# [DIRECTIONS]
Print exactly the lines from the one containing "The width and height of the screenshot is (1144, 496)." through the last line of the entries below; the pictures stay out of the copy.
• • • • •
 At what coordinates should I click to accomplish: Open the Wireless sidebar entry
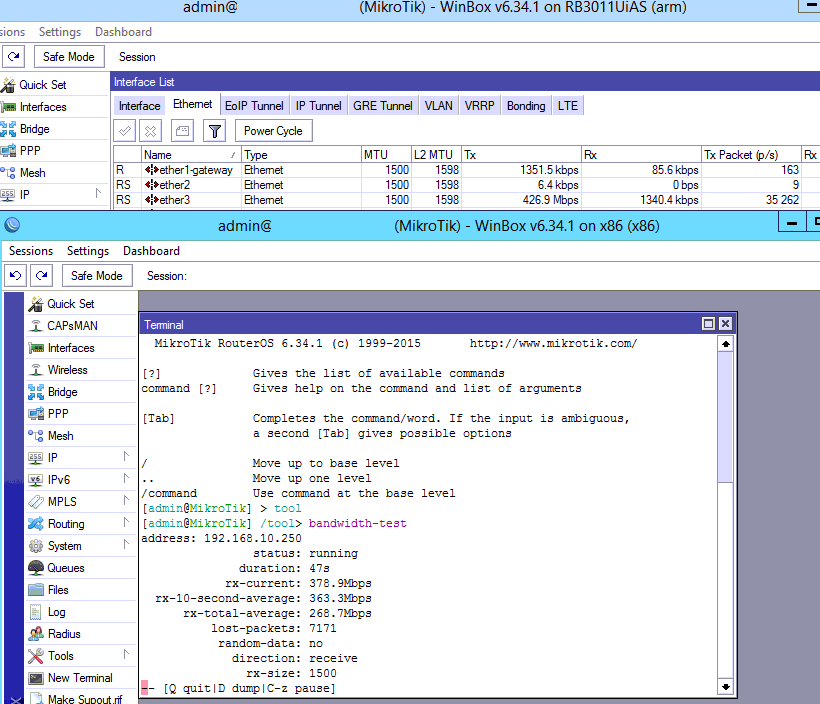(67, 370)
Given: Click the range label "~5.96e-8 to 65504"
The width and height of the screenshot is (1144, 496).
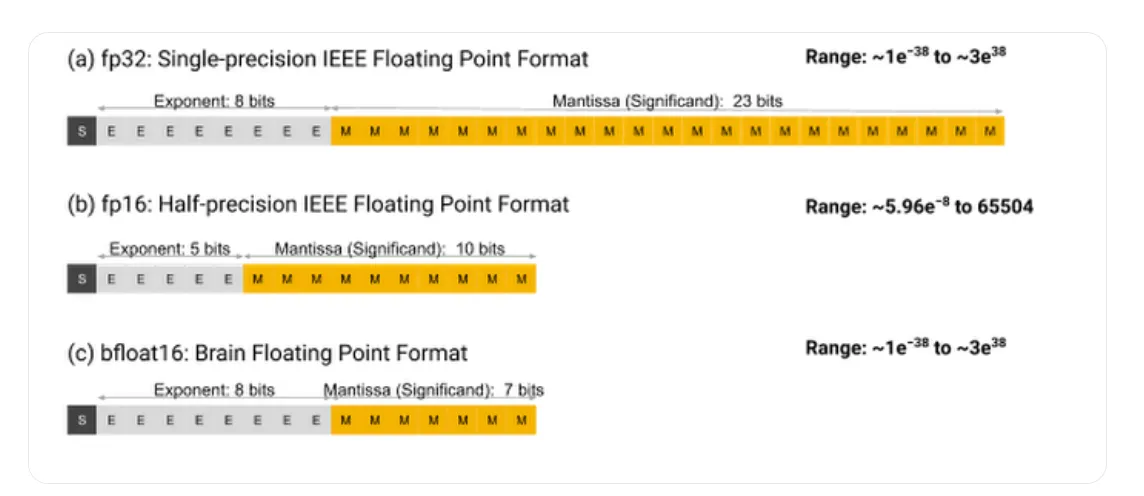Looking at the screenshot, I should 919,207.
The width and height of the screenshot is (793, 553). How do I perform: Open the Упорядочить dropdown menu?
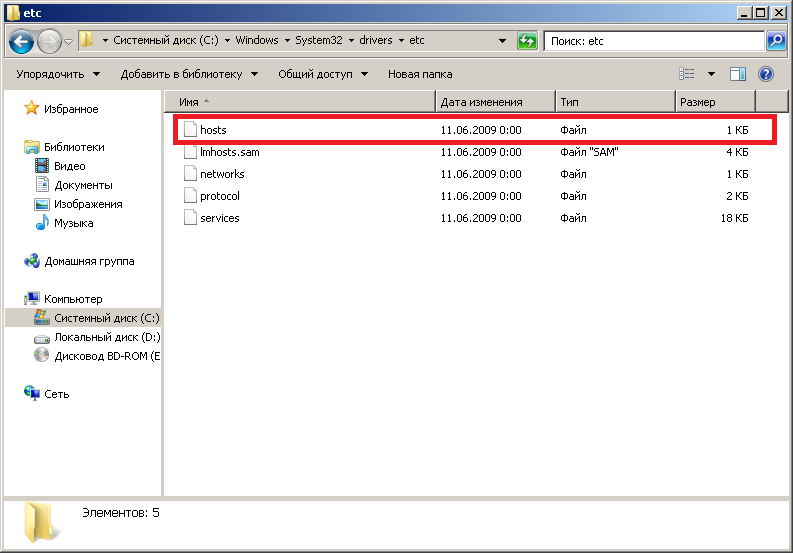[x=58, y=74]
• • • • •
# [RESULT OF THIS EXERCISE]
The width and height of the screenshot is (1144, 496).
Looking at the screenshot, I should 919,207.
The width and height of the screenshot is (793, 553). How do I perform: Open the Упорядочить dropdown menu?
[x=58, y=74]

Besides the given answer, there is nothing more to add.